» **INFORMATION SUPPLIED**:
..........
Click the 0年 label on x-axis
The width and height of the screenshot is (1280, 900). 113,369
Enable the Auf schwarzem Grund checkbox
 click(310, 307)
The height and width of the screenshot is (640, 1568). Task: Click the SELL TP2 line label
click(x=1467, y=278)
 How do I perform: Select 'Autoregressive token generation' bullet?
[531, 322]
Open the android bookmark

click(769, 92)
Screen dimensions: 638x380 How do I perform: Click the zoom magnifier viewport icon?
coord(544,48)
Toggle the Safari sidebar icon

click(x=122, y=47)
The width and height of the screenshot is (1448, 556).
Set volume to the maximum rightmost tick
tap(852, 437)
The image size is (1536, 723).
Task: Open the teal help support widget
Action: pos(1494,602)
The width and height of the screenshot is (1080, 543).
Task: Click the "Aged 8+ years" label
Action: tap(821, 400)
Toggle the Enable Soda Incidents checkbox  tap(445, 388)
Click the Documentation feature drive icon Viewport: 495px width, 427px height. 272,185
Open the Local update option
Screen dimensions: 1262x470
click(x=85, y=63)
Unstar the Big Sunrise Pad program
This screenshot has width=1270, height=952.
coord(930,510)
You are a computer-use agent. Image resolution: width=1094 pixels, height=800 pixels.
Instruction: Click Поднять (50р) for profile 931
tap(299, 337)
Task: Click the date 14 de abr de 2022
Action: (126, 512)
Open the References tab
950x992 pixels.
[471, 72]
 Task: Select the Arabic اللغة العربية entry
..........
» **WHAT THE TASK REQUIRES**:
Taking the lines above, repeat exactly those from the line that contains "Open the Local update option" through the line that contains "You are a computer-use", and both of those lines as well. Include nothing else.

» **WRITTEN SOLUTION**:
Open the Local update option
Screen dimensions: 1262x470
click(x=85, y=63)
Unstar the Big Sunrise Pad program
This screenshot has width=1270, height=952.
coord(930,510)
You are a computer-use agent. Image resolution: width=1094 pixels, height=800 pixels.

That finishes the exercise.